**INPUT MATERIAL:**
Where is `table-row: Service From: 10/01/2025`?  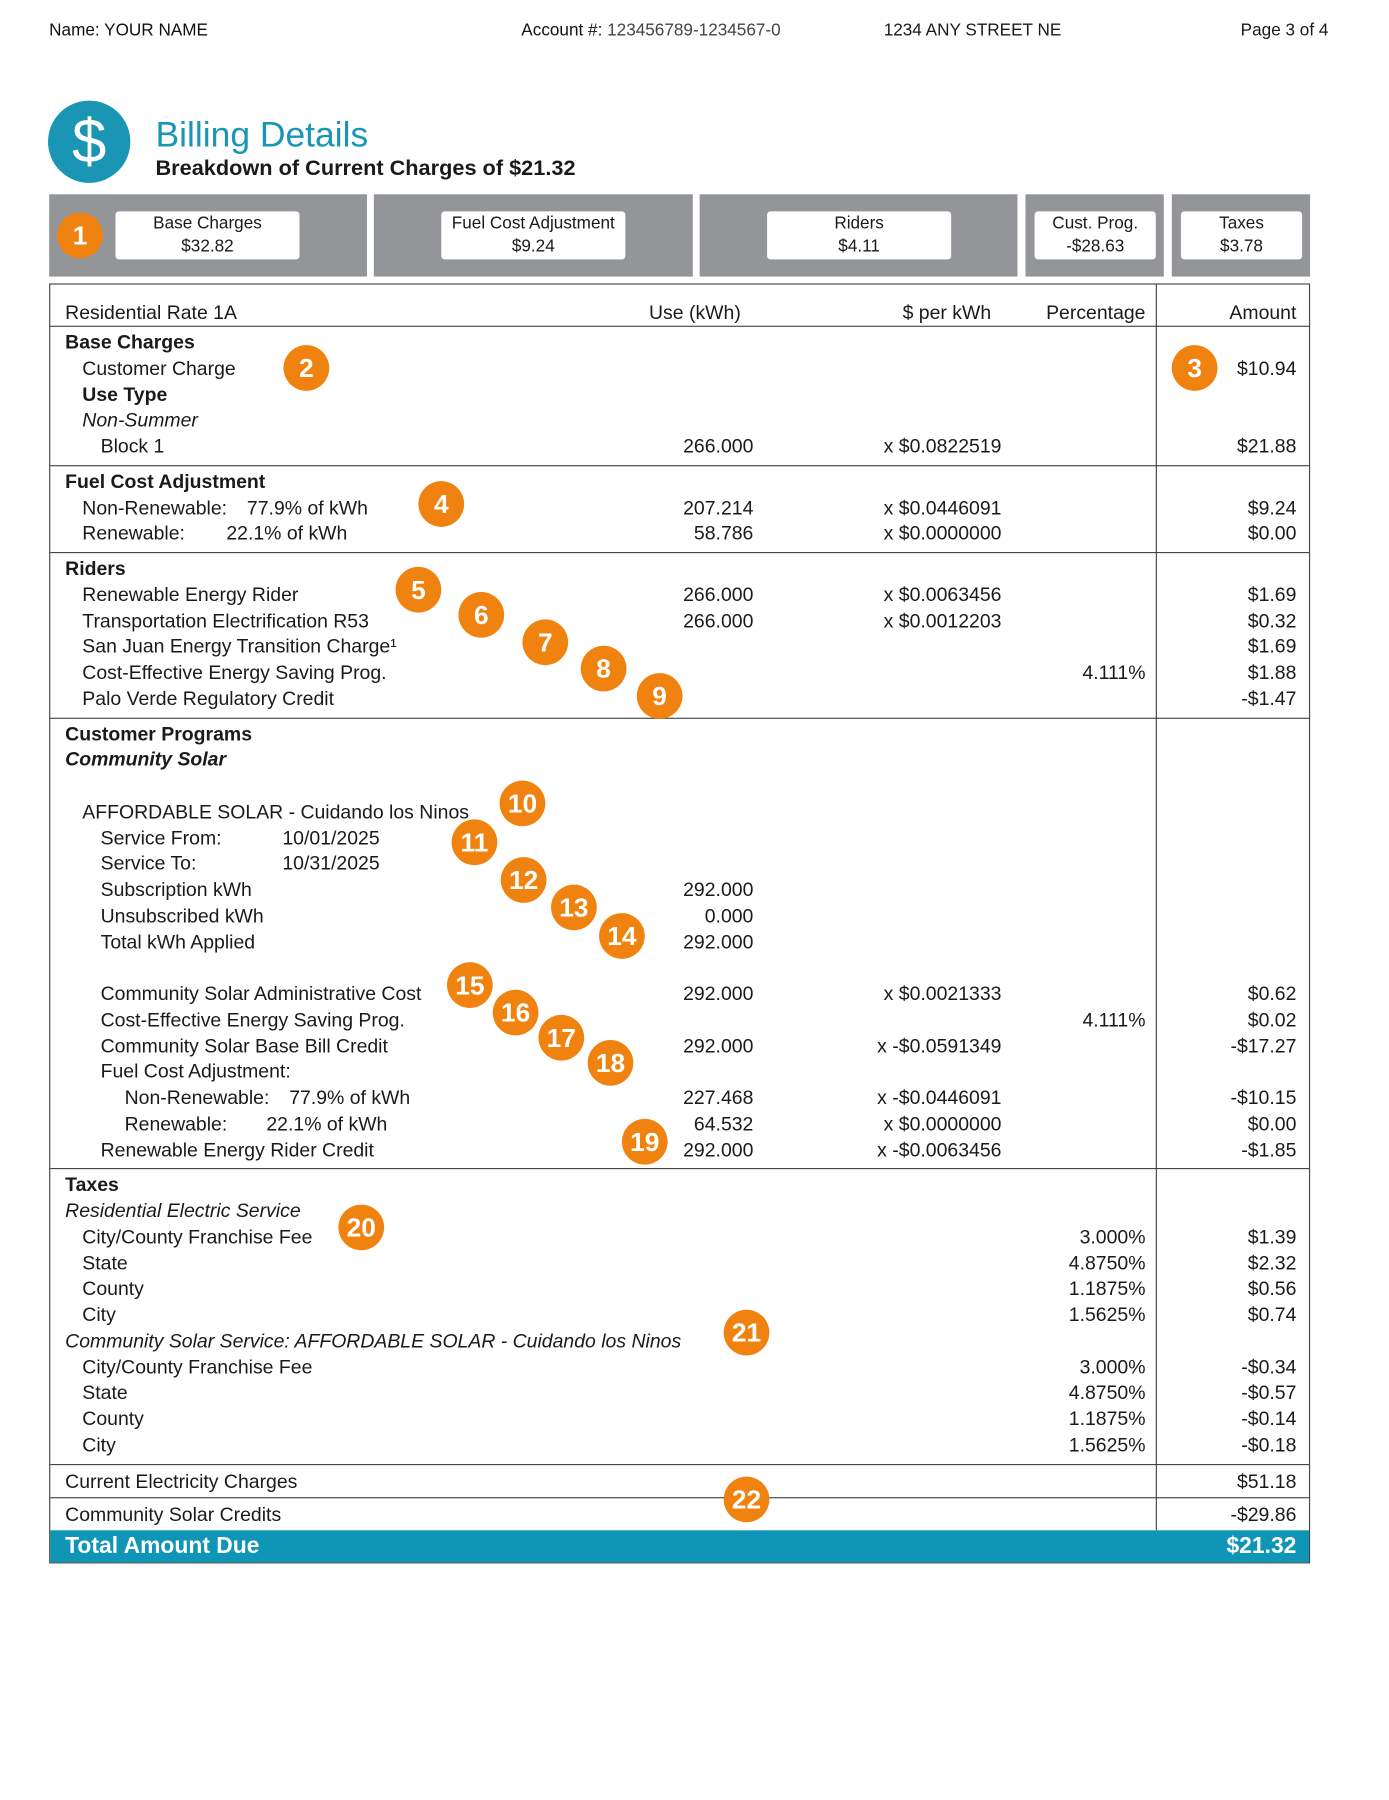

---

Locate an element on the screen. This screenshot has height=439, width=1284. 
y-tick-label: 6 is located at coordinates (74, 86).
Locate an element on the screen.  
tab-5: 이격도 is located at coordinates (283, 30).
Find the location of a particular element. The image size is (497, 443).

**DESCRIPTION OF THE TASK:** Repeat the lines between the one containing "Locate an element on the screen. This" and the one containing "Find the location", inclusive, substituting "item" for "element" and leaving everything else unchanged.

**RESPONSE FOR THIS EXERCISE:**
Locate an item on the screen. This screenshot has height=439, width=1284. 
y-tick-label: 6 is located at coordinates (74, 86).
Locate an item on the screen.  
tab-5: 이격도 is located at coordinates (283, 30).
Find the location of a particular item. The image size is (497, 443).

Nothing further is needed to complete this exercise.